RECORDS FOR THE TASK
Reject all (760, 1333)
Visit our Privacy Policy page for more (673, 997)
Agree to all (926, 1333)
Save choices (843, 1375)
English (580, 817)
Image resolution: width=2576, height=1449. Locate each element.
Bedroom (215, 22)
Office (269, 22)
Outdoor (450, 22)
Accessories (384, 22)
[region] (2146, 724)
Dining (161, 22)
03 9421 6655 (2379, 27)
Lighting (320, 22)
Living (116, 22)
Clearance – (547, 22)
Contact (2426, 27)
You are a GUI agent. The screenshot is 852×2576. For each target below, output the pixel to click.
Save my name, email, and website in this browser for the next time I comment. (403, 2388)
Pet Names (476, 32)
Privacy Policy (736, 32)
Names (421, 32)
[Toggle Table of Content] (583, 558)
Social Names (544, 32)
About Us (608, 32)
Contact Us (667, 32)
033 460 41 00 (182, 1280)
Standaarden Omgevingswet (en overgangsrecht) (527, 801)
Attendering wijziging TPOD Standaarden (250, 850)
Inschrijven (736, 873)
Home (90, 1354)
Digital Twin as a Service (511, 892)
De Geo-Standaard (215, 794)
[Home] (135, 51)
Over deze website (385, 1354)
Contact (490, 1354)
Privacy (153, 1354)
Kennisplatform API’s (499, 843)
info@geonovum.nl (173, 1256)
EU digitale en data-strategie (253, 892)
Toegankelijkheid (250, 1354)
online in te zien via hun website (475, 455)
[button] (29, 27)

BRIEF
What lines in the records above include the string "Standaarden"? Copy each one.

RESULT
Standaarden Omgevingswet (en overgangsrecht) (527, 801)
Attendering wijziging TPOD Standaarden (250, 850)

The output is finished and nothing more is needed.